On August 9, 1985, a Russian immigrant couple, aged 63 and 64 years, presented to a Queens, New York, hospital emergency room complaining of nausea and vomiting of 5 days duration for the husband and 1 day duration for the wife. The wife was admitted and died the following day. The husband was admitted August 10, and died the following day. Botulism was suspected, and serum from the husband was found to be neutralized by trivalent botulinum antitoxin in the mouse test for botulism toxin. An investigation of food items found in the couple's home detected type E botulinal toxin on August 20 in kapchunka, an ungutted, dried, salted whitefish product that is not cooked before eating.

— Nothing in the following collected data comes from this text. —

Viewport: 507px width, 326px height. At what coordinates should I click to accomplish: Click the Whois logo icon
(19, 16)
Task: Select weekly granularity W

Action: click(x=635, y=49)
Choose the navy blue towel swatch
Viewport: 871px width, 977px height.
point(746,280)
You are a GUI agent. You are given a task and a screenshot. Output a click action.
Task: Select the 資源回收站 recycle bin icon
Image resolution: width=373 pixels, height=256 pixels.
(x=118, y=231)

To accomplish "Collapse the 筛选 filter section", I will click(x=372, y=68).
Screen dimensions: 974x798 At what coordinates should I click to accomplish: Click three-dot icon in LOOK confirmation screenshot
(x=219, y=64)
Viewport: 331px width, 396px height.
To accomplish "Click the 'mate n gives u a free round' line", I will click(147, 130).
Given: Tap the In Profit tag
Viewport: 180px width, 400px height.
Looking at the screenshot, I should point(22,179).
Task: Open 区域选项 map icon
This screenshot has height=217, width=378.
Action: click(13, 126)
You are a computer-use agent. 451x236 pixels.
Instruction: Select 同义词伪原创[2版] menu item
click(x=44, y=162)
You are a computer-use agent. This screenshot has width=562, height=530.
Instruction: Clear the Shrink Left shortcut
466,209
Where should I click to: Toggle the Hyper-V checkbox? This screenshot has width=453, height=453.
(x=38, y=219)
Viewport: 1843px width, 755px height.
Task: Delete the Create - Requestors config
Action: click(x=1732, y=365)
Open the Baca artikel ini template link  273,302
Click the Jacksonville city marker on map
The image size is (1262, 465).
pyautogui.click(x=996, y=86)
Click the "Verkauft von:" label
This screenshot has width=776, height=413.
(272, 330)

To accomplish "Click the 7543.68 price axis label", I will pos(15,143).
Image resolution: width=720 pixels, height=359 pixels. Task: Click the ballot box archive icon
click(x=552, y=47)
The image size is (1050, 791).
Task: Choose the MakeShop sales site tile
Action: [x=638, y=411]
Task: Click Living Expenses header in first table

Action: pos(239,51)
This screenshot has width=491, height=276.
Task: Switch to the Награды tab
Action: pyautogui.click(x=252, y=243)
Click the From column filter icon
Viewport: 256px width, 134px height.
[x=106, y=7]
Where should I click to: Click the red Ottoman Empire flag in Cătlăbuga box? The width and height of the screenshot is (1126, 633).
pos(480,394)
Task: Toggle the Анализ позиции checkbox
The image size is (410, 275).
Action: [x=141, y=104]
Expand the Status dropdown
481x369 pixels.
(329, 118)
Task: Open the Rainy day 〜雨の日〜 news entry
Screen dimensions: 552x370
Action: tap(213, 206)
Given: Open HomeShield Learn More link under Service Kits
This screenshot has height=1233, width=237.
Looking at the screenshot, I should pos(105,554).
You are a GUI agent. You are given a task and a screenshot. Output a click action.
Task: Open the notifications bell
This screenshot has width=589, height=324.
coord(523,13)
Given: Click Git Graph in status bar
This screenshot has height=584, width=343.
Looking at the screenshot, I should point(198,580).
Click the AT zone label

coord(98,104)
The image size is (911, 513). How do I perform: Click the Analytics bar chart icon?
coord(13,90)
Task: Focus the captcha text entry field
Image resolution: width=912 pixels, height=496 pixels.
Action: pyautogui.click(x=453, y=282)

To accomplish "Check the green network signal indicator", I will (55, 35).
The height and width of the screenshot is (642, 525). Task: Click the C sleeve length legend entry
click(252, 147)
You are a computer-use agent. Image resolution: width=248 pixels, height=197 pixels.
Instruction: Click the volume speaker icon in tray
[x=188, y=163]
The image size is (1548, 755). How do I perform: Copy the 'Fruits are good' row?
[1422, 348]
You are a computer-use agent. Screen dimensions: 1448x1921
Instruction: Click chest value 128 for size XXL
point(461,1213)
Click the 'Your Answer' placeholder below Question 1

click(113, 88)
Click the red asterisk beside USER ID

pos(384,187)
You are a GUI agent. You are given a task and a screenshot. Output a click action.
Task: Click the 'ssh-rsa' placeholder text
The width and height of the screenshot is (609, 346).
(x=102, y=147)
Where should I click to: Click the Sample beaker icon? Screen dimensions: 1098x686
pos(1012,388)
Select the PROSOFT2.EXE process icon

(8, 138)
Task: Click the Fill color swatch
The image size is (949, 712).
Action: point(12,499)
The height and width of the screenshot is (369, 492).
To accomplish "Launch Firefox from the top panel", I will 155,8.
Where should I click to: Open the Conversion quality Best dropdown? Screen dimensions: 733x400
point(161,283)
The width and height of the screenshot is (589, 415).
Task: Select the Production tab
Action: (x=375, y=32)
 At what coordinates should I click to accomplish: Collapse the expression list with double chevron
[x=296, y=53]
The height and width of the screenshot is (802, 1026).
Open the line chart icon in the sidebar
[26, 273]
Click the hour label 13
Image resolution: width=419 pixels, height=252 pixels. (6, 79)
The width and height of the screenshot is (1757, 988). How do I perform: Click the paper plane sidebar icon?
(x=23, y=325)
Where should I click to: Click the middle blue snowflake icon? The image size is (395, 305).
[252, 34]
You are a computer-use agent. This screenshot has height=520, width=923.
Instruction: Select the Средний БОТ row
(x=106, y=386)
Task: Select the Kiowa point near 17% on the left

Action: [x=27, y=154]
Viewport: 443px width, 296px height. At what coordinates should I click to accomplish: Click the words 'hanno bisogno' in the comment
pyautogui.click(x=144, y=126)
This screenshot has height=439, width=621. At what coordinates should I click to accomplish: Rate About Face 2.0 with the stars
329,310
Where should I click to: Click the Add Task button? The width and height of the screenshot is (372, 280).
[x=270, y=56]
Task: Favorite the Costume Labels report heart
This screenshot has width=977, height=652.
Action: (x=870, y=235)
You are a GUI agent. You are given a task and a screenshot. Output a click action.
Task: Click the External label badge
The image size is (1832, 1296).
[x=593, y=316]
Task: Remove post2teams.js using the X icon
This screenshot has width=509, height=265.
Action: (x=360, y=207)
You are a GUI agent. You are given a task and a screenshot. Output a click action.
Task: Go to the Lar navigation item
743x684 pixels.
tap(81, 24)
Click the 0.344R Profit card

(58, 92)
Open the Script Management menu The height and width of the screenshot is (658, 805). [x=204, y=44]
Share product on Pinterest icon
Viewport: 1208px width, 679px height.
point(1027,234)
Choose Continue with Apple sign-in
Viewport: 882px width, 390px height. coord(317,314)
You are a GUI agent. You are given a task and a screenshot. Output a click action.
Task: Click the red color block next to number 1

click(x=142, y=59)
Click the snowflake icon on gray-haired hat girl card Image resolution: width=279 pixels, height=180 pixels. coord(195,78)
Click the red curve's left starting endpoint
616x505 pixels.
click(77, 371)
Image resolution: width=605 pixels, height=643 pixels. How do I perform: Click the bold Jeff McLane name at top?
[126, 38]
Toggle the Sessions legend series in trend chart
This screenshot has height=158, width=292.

The source of the incriminated kapchunka is thought to be either of two firms, Royal Baltic or Gold Star of Brooklyn, New York, which manufacture kapchunka and distribute it primarily to delicatessens. Both firms have asked stores that sell their products to hold the incriminated product pending the outcome of an investigation by the U.S. Food and Drug Administration (FDA). In addition to local sales in New York City, kapchunka was shipped to retail stores in California, Colorado, Florida, Georgia, Illinois, Maryland, Massachusetts, Michigan, Minnesota, Missouri, Ohio, Pennsylvania, and Texas. The New York City Department of Health has contacted hospitals in the New York City area; FDA has contacted health departments in the other areas where the product was distributed; and the public has been warned about the potential danger of the product through news releases. Reported by E Bell, P Bennett, S Friedman, MD, Div of Preventable Diseases, C Riceberg, Div of Environmental Health Svc, H Baskind, M Beim, C McGiven, M Moynihan, Bureau of Technical Svc, S Shahidi, PhD, Bureau of Laboratories, D Sencer, MD, New York City Health Department; Food and Drug Administration; Enteric Diseases Br, Div of Bacterial Diseases, Center for Infectious Diseases, CDC.

Editorial Note

Editorial Note: Kapchunka was previously implicated as a vehicle for botulism when a California man was affected in 1981 (1). No further cases have been reported in association with the current outbreak, but health personnel in the affected areas should be aware of the potential problem, especially for people in ethnic groups who may eat this product. Requests for testing of serum and stool for botulinal toxin and for trivalent botulinum antitoxin for the treatment of botulism should be made through state health departments.

Reference

  1. California Department of Health Services. Botulism alert. California Morbidity (November 6, 1981).